У Панкратова были квадратная челюсть с раздвоенным подбородком и цепкий взгляд кастрированного бульдога. Впрочем, он не был похож ни на телохранителя, ни на криминальную шестерку — скорее просто мужчина внушительной комплекции и слегка пугающей внешности. На щеках, однако, у него были ямочки, которые резко дисгармонировали с остальными чертами лицам. Словно природа, спохватившись, что создала столь малосимпатичный экземпляр, решила в последнюю секунду компенсировать свое упущение дурацкими детскими ямочками.
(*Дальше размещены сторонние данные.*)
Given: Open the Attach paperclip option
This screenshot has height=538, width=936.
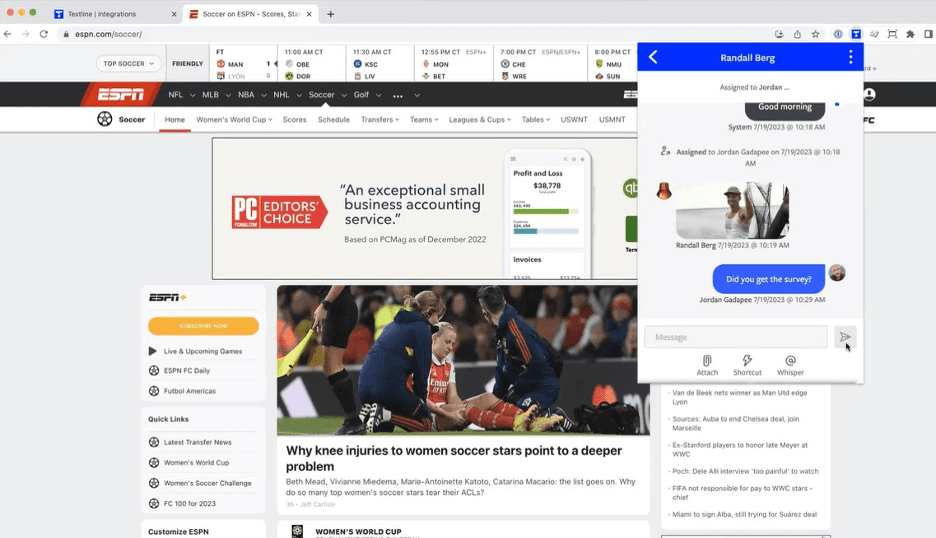Looking at the screenshot, I should [x=707, y=365].
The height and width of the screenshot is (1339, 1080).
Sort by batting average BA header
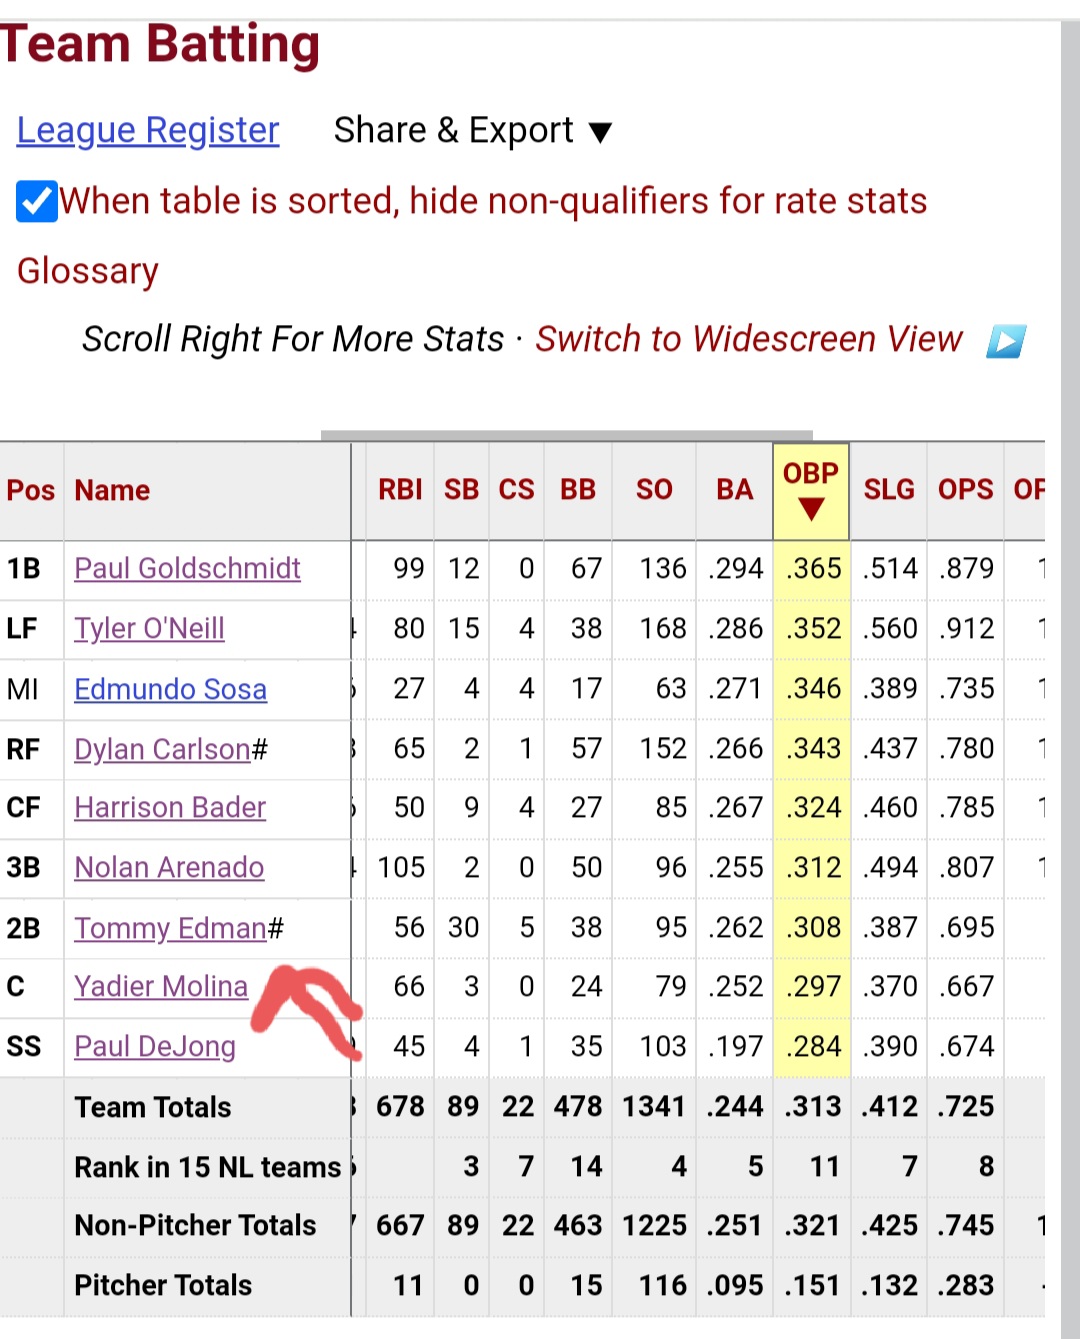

— Простите, ради бога, за опоздание, Максим Леонидович, — сказал Зонц, выруливая на дорогу. — Готов искупить свою вину хорошим обедом.
Максим промычал что-то невнятное и бросил взгляд на переднее пассажирское сиденье.
Там сидел какой-то тип с рыжей шевелюрой, которая упиралась в потолок салона. Услышав мычание Максима, он обернулся и, улыбнувшись, тоже протянул руку.
— Валентин Гусев.
Одет он был элегантно и даже слегка вычурно: особенно Максиму бросился в глаза галстук-бабочка — розовый в зеленых крапинках.
— Валентин — мой советник по финансово-экономически-юридической части, — встрял Зонц. — Высококлассный специалист.
Гусев гордо тряхнул рыжей шевелюрой, но ничего не сказал. Зонц тут же заполнил возникшую паузу.
— Вас, Максим Леонидович, возможно, удивляет, что я сам веду машину?
Максима это совершенно не удивляло, но он только пожал плечами.
— Так это потому, что люблю рулить. И разруливать. Ха-ха! А когда пускаешь другого человека за руль, ты как бы доверяешь ему свою жизнь.
— Как я вам сейчас, например, — заметил Максим.
Зонц рассмеялся.
— Да, но машина-то моя.
— Тоже верно, — согласился Максим, подумав, что по большому счету с самого рождения он находился в положении человека, доверившего кому-то свою жизнь или, образно выражаясь, едущего в чьей-то машине. В советское время это были сначала родители, потом педагоги, потом власть. Затем за штурвал взялась жена, заставлявшая его ходить по всяким ОВИРам, а позже — учить иврит и искать работу в Израиле. В Америке он зависел от эмигрантской тусовки, которая давала ему работу. В новые времена он ни от кого не зависел, но это была независимость ненужного человека.